In [64]:
import torch
import torch.nn as nn
import numpy as np
import os, re
from collections import Counter
from torch.utils.data import Dataset, DataLoader


import warnings

In [None]:
import kagglehub
path = kagglehub.dataset_download("pranayprasad/aclimdb")

Downloading from https://www.kaggle.com/api/v1/datasets/download/pranayprasad/aclimdb?dataset_version_number=1...


100%|██████████| 111M/111M [00:11<00:00, 10.1MB/s] 

Extracting files...





In [31]:
import nltk
#nltk.download('stopwords') 
from nltk.corpus import stopwords
stopwords = set(stopwords.words("english"))

In [52]:
def pre_process_text(all_files):
    all_words, seq_len = [], []
    for f_name in all_files:
        text = open(f_name).readlines()[0].lower()
        text = re.sub ( r'[^\w\s]', '', text)
        words = text.split(" ")
        words = [w for w in words if (w not in stopwords) and (len(w) >=0) ]
        all_words+=words
        seq_len.append(len(words))
    return (all_words, seq_len)

train_dir = "../../data/aclImdb/train"

all_files = ([ os.path.join ( train_dir,  f"pos/{f_name}") for f_name in  os.listdir(f"{train_dir}/pos")] + 
             [ os.path.join ( train_dir,  f"neg/{f_name}") for f_name in  os.listdir(f"{train_dir}/neg")] )

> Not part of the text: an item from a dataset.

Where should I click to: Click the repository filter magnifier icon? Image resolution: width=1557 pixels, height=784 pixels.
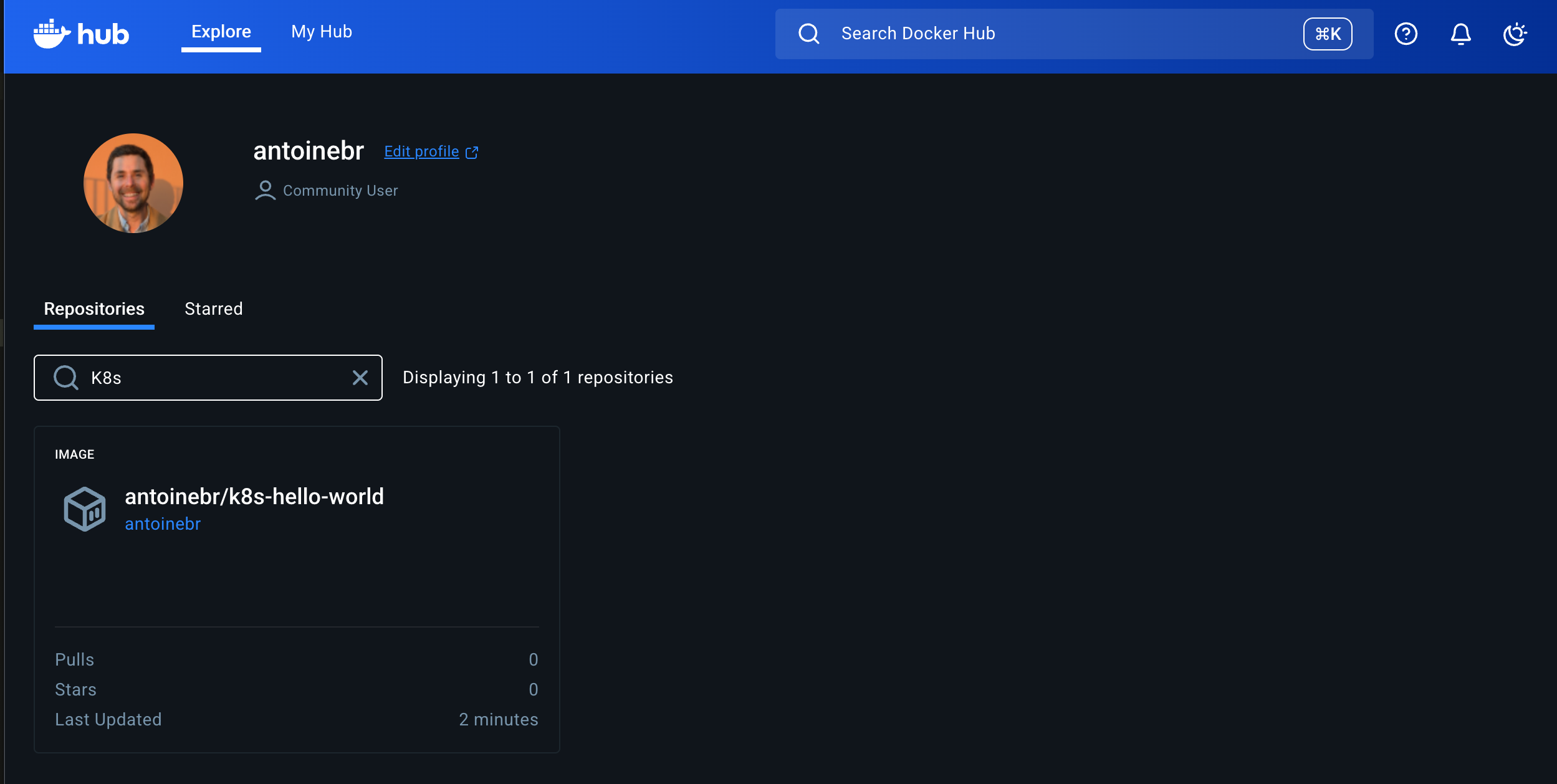pyautogui.click(x=65, y=378)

train_words, sentence_len = pre_process_text(all_files)

In [57]:
f"avg sentence length: {np.mean(sentence_len)}"

'avg sentence length: 125.16576'

#### Creating Tokenizer

In [None]:
bog = dict(Counter(train_words))
words = sorted([key for (key,value) in bog.items() if value > 500])

words.append("<UNK>")
words.append("<PAD>")

w2i = {w: i for i, w in enumerate(words)}
i2w = {i: w for i, w in enumerate(words)}

In [None]:
class IMDBDataLoader(Dataset):
    def __init__(self, data_path, tokenizer, max_seq_len = 200):
        self.tokenizer = w2i
        self.max_seq_len = max_seq_len
        self.data_files = ([ os.path.join ( data_path,  f"pos/{f_name}") for f_name in  os.listdir(f"{data_path}/pos")] + 
             [ os.path.join ( data_path,  f"neg/{f_name}") for f_name in  os.listdir(f"{data_path}/neg")] )

    def __len__(self):
        return len(self.data_files)

    def __getitem__(self, idx):
        file_path = self.data_files[idx]

        def get_sample(f_name):
            text = open(f_name).readlines()[0].lower()
            text = re.sub ( r'[^\w\s]', '', text)
            words = text.split(" ")
            return [w for w in words if (w not in stopwords) and (len(w) >=0) ]

        def get_tokenzied_sample_seq(f_name):
            sample = get_sample(f_name)
            # if more than seq_len, trim it
            if len(sample) > self.max_seq_len:
                rand_start_idx = np.random.randint( (len(sample) - self.max_seq_len) )
                sample = sample[rand_start_idx: (rand_start_idx + self.max_seq_len) ]

            ## tokenized result
            tokenized = []
            for w in sample:
                if w in self.tokenizer:
                    tokenized.append(self.tokenizer[w])
                else:
                    tokenized.append(self.tokenizer["<UNK>"])
            
            sample = torch.tensor(tokenized)
            return sample

        sample = get_tokenzied_sample_seq(file_path)

        ## label
        label = 1
        if "neg" in file_path: label = 0
        return sample, label

def data_collator(batch):
    word_tokens, labels = [], []
    for token, label in batch:
        labels.append(label)
        word_tokens.append(token)

    labels = torch.tensor(labels)
    
    word_tokens = nn.utils.rnn.pad_sequence(word_tokens, batch_first=True, padding_value=w2i["<PAD>"])
    return word_tokens, labels

train_ds = IMDBDataLoader(train_dir, tokenizer=w2i)

data_loader = DataLoader(dataset=train_ds, batch_size=16, shuffle=True, collate_fn=data_collator)

for (s, l) in data_loader:
    # (B x T x C)
    print(s, l)
    break

tensor([[990, 371, 664,  ..., 991, 991, 991],
        [990, 723, 990,  ..., 991, 991, 991],
        [990, 600, 314,  ..., 991, 991, 991],
        ...,
        [321, 682, 886,  ...,  87, 480, 510],
        [516, 369, 562,  ..., 991, 991, 991],
        [306, 314, 990,  ..., 991, 991, 991]]) tensor([0, 1, 0, 0, 0, 0, 0, 1, 1, 0, 1, 0, 1, 0, 0, 1])